Jeff Tollefson

Jeff Tollefson, the former venture capitalist, has been named CEO of the Minnesota High Tech Association (MHTA). Tollefson also ran for about a decade the Twin Cities office of Genesys Works, a job-training nonprofit that collaborates with industry. 

Tollefson, 57, succeeds Margaret Anderson Kelliher, who resigned after eight years to lead Minnesota Department of Transportation.

Tollefson, through his work with Genesys Works, also served as chief growth officer for the Houston-based nonprofit, and industry liaison.

 “MHTA must be a respected thought leader, convener and collaborator driving the success of Minnesota’s innovation economy,” he said. “MHTA is not operating to its full potential and I look forward to working with our board and industry partners to deliver higher levels of member value and community impact.  Areas of focus will include building the skilled tech workforce Minnesota companies need for future business success and renewed support of earlier-stage companies and entrepreneurs that are critical to a thriving, innovative tech economy.”

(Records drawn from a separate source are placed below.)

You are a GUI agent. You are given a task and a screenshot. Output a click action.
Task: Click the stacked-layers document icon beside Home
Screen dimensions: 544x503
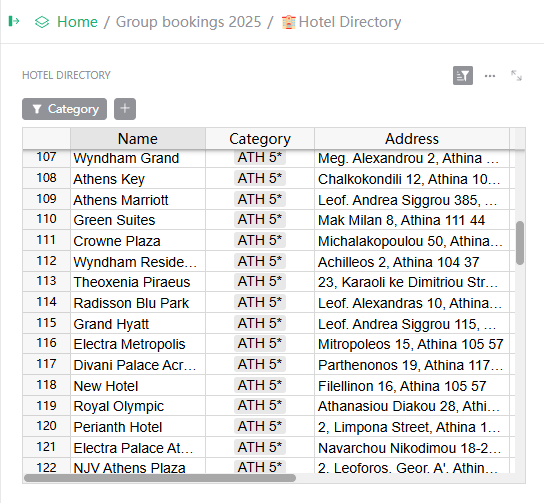coord(42,22)
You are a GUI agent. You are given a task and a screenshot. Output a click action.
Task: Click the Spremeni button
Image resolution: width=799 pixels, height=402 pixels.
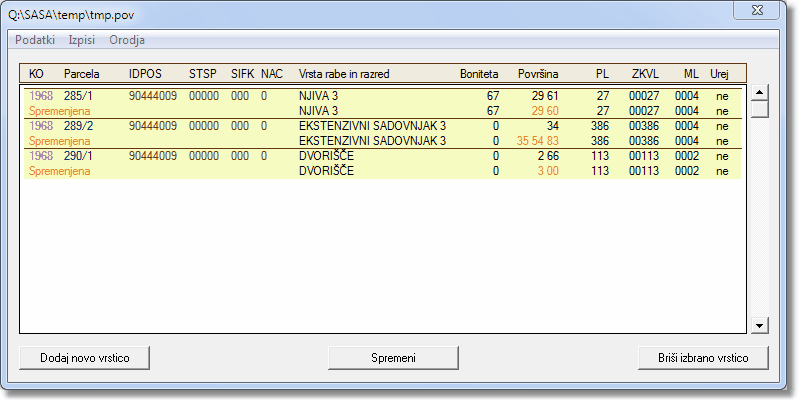[x=394, y=357]
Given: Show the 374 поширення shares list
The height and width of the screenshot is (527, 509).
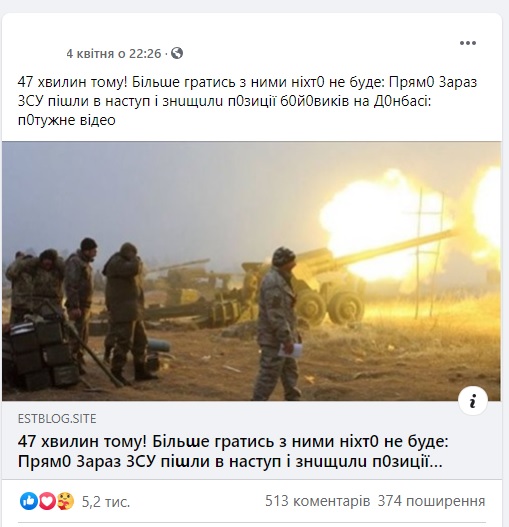Looking at the screenshot, I should pos(431,501).
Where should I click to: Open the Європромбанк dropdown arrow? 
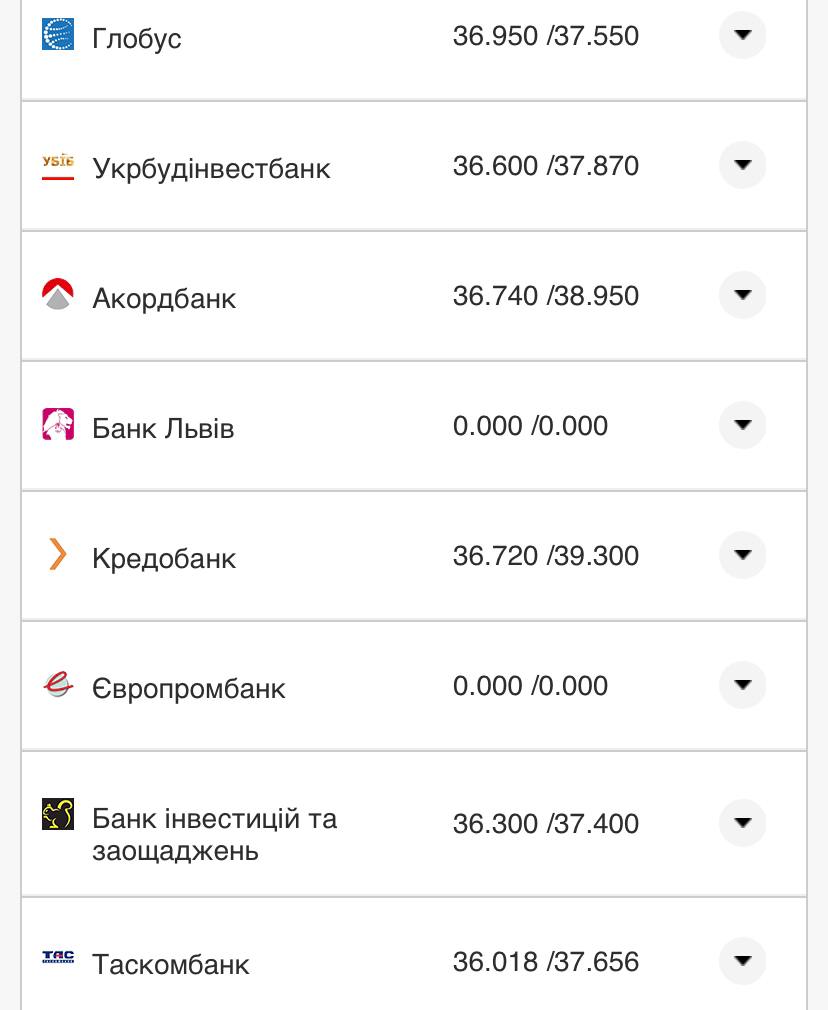pyautogui.click(x=742, y=685)
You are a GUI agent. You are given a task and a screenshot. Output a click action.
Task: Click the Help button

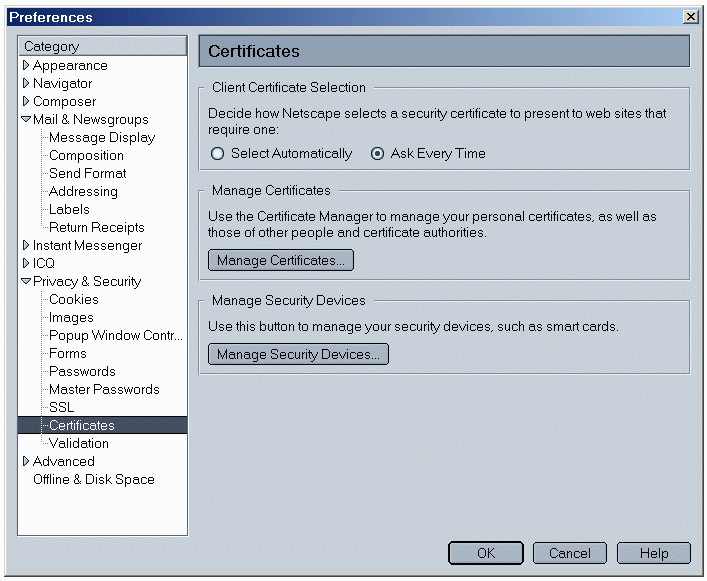[654, 553]
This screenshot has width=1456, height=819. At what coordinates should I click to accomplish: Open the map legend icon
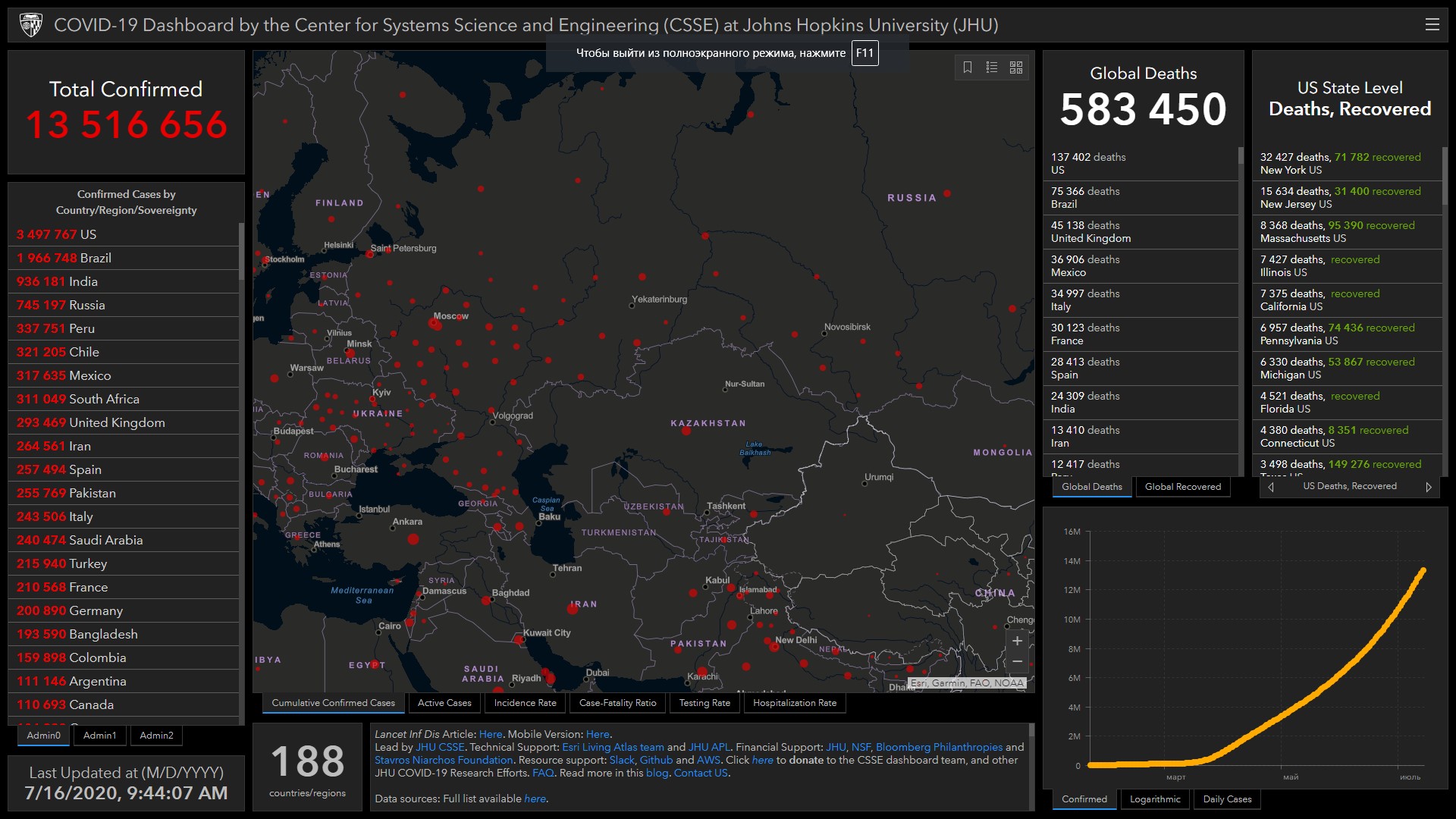tap(992, 67)
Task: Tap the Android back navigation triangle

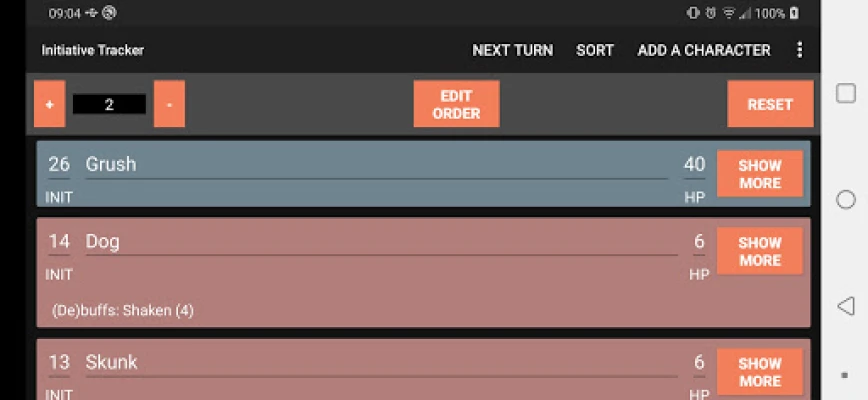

MHTA, through public policy and internships, also is engaged in workforce development for the employee-hungry tech trade.

“Jeff brings excellent experience building, growing and leading organizations, a demonstrated ability to catalyze teams around missions and strategies and great skill in developing and leveraging partnerships,” said Scott Singer, chair of MHTA’s board.

Tollefson at Genesys helped provide pathways to careers for thousands of low-income high school students through skills training and year-long internships. Tollefson credits the early success of the program to connections and credibility that MHTA provided for its Twin Cities launch in 2008. Genesys Works trains and places about 4,000 students annually in several cities. 

Twenty years ago, Tollefson was a partner in Crescendo Ventures, with offices in the Twin Cities and Silicon Valley. It raised more than $1 billion from investors and boasted a $1.2 billion “profit” in its portfolio when the tech boom busted in 2001-02. Some of the anticipated seven-figure gains disappeared for partners and investors.

"I had tried not to confuse brains with a bull market and I always thought of myself as fortunate ... to invest in a hot market," a reflective Tollefson recalled in 2012. "It sure seemed like easy pickings.You invest in a little communications company and 18 months later it goes public. It looked like life was going to be set financially. To have it all gone in several months was a shock."

Tollefson spent the next six years performing "triage," shutting down hopeless portfolio companies and continuing to invest in other firms that showed promise. He still made a six-figure salary, thanks to Crescendo's 2 percent management fee. 

"I was making money but never feeling like I was earning it," Tollefson said several years ago. "This was a terrible feeling.". 

The Genesys job proved a great way to revive his career and work with young people and industry on building a better economy.

The MHTA job paid nearly $240,000 in 2017.